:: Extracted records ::
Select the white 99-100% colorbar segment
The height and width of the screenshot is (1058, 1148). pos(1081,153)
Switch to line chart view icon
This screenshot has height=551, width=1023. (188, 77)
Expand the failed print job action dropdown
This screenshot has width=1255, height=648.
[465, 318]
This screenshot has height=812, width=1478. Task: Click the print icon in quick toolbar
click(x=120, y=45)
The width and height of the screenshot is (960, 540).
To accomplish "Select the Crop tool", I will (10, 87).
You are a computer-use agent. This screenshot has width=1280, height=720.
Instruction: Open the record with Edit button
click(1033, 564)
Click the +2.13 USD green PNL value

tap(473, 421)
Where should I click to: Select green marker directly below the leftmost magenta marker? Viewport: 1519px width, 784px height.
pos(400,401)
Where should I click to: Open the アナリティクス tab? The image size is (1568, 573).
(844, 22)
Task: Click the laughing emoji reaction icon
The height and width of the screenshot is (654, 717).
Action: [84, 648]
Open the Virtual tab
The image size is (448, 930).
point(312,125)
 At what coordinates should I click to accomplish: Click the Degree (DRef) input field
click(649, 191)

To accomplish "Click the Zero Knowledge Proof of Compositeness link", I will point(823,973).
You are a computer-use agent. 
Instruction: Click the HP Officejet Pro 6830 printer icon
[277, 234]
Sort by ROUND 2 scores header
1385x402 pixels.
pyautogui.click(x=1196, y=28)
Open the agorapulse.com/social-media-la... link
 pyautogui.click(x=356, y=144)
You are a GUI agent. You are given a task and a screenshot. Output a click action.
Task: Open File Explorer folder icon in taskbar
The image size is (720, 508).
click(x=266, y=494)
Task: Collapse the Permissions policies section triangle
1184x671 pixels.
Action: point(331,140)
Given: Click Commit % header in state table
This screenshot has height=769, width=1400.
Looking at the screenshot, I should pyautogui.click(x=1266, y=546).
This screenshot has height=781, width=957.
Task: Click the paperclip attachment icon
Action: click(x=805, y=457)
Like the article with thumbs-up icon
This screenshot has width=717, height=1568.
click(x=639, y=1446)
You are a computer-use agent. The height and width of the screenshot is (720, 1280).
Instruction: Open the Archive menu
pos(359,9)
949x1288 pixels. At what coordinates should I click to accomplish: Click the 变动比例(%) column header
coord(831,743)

:: Exercise brief ::
If a line above includes the string "will", pick it out.

:: Written answer ::
To accomplish "Select the Crop tool", I will (10, 87).
To accomplish "Click the Zero Knowledge Proof of Compositeness link", I will point(823,973).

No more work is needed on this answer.